Your objective
Only the text of the records, copied exactly, is wanted; no pictures.

Supplied information
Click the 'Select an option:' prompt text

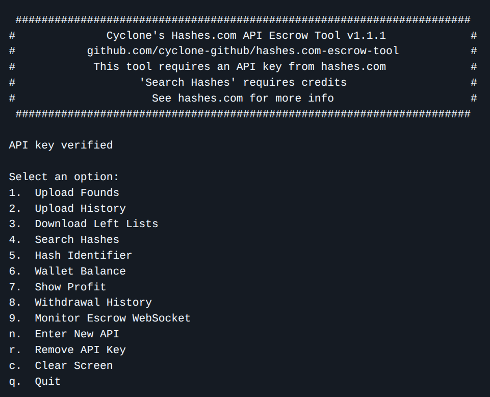64,177
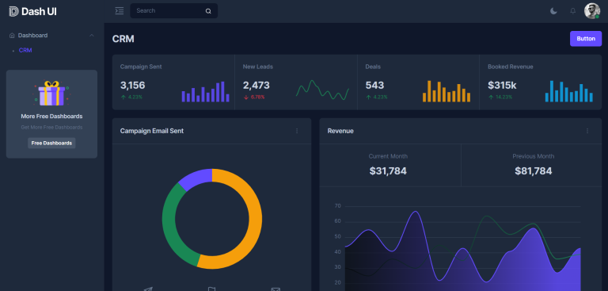Click the gift box illustration
This screenshot has width=608, height=291.
(51, 94)
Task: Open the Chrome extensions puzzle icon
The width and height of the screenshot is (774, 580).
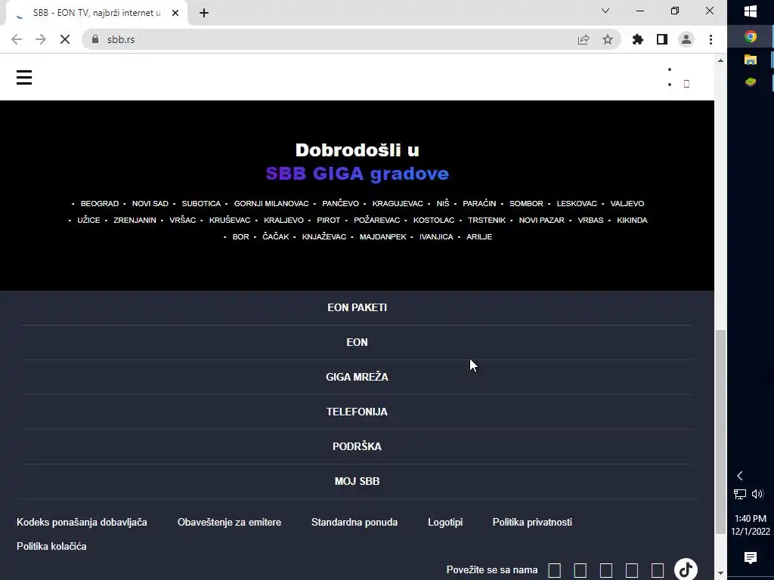Action: pyautogui.click(x=638, y=39)
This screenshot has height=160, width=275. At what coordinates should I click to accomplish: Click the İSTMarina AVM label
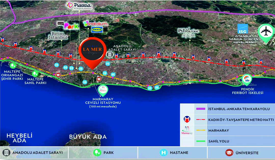[x=188, y=33]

Solution for this problem
Click the 'Select an option:' prompt text

64,177
Click the gift box illustration
This screenshot has width=608, height=291.
(51, 94)
Task: Open the Chrome extensions puzzle icon
The width and height of the screenshot is (774, 580).
Action: pyautogui.click(x=638, y=39)
This screenshot has height=160, width=275. At what coordinates should I click to accomplish: Click the İSTMarina AVM label
[x=188, y=33]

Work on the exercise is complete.